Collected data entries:

..........

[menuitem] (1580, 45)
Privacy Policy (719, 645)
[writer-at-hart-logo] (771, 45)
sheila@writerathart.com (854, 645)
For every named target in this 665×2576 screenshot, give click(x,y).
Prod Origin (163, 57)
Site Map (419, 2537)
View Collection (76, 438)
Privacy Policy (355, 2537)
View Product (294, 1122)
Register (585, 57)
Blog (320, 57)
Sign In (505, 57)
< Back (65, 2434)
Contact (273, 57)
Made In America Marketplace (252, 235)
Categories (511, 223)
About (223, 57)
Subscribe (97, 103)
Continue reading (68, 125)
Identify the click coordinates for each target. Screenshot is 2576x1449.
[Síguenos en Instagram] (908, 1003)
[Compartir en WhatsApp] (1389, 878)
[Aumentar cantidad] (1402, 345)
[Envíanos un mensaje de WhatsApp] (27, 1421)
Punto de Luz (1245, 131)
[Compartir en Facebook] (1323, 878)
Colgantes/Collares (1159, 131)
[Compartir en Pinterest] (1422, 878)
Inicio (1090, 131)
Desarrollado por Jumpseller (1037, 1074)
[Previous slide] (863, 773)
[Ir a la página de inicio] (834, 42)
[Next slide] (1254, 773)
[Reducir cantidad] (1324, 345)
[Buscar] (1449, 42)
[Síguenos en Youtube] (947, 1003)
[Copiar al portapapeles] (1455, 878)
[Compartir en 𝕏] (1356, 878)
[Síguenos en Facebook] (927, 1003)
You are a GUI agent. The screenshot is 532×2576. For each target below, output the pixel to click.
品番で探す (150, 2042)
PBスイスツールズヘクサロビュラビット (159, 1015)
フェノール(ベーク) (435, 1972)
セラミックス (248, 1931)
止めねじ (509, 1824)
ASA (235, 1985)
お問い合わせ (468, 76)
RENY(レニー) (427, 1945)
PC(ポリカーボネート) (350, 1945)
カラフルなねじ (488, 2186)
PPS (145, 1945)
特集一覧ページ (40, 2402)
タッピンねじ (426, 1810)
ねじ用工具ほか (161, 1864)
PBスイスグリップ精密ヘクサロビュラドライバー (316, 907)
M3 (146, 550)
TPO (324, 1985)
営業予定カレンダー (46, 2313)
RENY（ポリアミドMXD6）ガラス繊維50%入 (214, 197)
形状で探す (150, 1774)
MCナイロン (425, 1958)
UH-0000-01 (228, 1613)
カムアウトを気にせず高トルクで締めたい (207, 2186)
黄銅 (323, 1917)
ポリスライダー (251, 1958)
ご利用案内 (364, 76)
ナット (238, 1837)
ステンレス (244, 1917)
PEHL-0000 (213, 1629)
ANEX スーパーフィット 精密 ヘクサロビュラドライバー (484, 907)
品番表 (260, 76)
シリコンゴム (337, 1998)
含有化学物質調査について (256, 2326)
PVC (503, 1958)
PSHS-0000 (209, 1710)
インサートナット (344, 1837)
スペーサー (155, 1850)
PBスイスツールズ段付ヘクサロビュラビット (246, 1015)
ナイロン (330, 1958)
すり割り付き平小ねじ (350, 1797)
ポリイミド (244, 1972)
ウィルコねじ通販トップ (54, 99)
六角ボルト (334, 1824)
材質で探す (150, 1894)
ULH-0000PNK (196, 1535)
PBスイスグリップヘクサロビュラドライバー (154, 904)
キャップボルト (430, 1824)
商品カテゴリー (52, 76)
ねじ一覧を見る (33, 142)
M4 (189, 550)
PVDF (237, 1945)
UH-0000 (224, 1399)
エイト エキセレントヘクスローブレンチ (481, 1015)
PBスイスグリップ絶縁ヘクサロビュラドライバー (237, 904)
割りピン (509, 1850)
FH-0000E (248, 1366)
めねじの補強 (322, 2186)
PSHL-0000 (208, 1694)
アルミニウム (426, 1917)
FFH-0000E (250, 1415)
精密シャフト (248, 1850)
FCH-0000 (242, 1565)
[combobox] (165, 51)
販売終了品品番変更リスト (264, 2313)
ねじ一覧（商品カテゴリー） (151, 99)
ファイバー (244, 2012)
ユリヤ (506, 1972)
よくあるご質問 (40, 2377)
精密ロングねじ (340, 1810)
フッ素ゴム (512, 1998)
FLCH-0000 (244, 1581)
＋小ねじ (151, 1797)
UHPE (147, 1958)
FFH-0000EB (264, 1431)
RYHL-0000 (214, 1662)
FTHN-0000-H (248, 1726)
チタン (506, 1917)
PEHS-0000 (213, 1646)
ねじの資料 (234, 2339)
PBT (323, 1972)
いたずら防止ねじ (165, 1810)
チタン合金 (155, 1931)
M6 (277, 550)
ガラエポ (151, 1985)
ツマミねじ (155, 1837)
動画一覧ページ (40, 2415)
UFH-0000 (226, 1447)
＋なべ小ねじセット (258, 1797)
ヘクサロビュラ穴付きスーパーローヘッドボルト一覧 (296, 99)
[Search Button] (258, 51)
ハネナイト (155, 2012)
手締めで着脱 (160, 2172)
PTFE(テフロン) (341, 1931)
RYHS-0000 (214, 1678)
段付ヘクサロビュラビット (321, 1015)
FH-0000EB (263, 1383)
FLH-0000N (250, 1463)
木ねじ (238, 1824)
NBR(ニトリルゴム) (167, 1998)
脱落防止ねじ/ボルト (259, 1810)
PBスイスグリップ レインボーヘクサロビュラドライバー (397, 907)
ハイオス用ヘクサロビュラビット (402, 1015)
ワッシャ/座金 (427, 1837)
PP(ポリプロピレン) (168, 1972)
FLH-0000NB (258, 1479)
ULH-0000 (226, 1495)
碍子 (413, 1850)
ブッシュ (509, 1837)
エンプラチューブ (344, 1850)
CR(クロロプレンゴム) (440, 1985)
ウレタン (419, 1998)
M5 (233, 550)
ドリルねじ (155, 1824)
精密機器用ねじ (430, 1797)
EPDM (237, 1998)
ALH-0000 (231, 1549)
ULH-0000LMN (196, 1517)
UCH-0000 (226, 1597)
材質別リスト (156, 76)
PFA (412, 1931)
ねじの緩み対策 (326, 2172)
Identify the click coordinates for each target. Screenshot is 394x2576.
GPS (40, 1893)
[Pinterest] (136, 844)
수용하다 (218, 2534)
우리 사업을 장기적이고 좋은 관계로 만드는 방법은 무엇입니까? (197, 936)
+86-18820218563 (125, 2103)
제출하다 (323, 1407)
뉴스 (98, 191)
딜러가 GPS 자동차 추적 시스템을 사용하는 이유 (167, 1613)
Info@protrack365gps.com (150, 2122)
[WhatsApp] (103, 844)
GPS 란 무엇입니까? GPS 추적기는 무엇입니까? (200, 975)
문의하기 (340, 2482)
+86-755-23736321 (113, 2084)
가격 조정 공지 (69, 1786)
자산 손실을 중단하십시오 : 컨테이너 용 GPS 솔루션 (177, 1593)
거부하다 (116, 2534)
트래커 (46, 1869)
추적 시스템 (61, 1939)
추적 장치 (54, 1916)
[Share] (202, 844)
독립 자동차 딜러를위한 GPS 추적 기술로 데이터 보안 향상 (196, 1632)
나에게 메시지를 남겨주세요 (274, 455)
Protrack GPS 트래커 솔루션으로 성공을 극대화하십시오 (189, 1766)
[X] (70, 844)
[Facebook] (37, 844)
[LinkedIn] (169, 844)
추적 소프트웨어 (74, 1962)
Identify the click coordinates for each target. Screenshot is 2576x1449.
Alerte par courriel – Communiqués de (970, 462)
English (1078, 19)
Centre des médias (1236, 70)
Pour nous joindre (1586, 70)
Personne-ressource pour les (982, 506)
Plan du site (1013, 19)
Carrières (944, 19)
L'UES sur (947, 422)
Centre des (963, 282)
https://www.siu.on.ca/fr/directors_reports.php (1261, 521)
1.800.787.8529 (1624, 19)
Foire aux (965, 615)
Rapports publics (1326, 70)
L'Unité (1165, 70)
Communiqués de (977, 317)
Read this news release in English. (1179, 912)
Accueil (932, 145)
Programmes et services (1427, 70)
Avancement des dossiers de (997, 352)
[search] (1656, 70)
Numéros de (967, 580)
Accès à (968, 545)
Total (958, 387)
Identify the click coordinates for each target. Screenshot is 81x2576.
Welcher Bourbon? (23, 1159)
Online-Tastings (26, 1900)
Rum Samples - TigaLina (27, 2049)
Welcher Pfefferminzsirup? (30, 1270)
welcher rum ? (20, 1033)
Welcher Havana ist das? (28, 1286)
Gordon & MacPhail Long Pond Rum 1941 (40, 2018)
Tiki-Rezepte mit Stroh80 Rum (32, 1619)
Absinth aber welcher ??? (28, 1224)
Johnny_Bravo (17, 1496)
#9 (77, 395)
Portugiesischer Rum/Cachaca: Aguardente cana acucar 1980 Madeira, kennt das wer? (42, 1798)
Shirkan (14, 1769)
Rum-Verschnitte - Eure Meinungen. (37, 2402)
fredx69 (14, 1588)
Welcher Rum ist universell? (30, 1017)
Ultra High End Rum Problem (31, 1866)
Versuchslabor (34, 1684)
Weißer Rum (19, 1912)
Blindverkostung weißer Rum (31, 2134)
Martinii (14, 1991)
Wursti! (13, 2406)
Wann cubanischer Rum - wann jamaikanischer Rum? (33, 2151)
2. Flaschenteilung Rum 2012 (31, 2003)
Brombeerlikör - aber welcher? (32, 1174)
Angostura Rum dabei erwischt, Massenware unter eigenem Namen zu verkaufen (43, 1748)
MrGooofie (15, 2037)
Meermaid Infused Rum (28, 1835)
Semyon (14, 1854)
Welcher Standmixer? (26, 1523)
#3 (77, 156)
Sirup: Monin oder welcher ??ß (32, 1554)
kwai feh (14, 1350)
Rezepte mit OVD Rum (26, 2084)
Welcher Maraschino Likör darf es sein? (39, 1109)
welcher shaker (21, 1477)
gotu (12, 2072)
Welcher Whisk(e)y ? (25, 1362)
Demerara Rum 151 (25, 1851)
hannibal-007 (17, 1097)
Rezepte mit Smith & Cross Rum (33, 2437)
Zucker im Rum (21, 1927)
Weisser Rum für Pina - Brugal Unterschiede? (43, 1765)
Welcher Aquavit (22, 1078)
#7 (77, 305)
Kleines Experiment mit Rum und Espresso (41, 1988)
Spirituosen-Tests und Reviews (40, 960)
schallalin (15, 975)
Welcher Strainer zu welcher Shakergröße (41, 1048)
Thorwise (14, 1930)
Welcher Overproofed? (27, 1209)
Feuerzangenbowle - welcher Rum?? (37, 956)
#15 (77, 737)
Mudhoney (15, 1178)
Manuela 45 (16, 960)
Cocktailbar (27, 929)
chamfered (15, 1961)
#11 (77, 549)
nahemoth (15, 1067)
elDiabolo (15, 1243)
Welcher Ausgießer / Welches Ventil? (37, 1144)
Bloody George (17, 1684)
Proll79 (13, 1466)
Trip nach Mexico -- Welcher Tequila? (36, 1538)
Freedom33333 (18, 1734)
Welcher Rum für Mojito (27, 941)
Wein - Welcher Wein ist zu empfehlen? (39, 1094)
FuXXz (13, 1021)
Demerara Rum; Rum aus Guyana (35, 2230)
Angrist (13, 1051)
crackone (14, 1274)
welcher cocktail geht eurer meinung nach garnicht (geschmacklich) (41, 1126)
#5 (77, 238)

..........

_ASSIGNED TASK:_
Copy exactly the stretch of data above from the line with "추적 소프트웨어 (74, 1962)" through the line with "Personne-ressource pour les (982, 506)", and omit all other lines.

_EXERCISE RESPONSE:_
추적 소프트웨어 (74, 1962)
Identify the click coordinates for each target. Screenshot is 2576x1449.
Alerte par courriel – Communiqués de (970, 462)
English (1078, 19)
Centre des médias (1236, 70)
Pour nous joindre (1586, 70)
Personne-ressource pour les (982, 506)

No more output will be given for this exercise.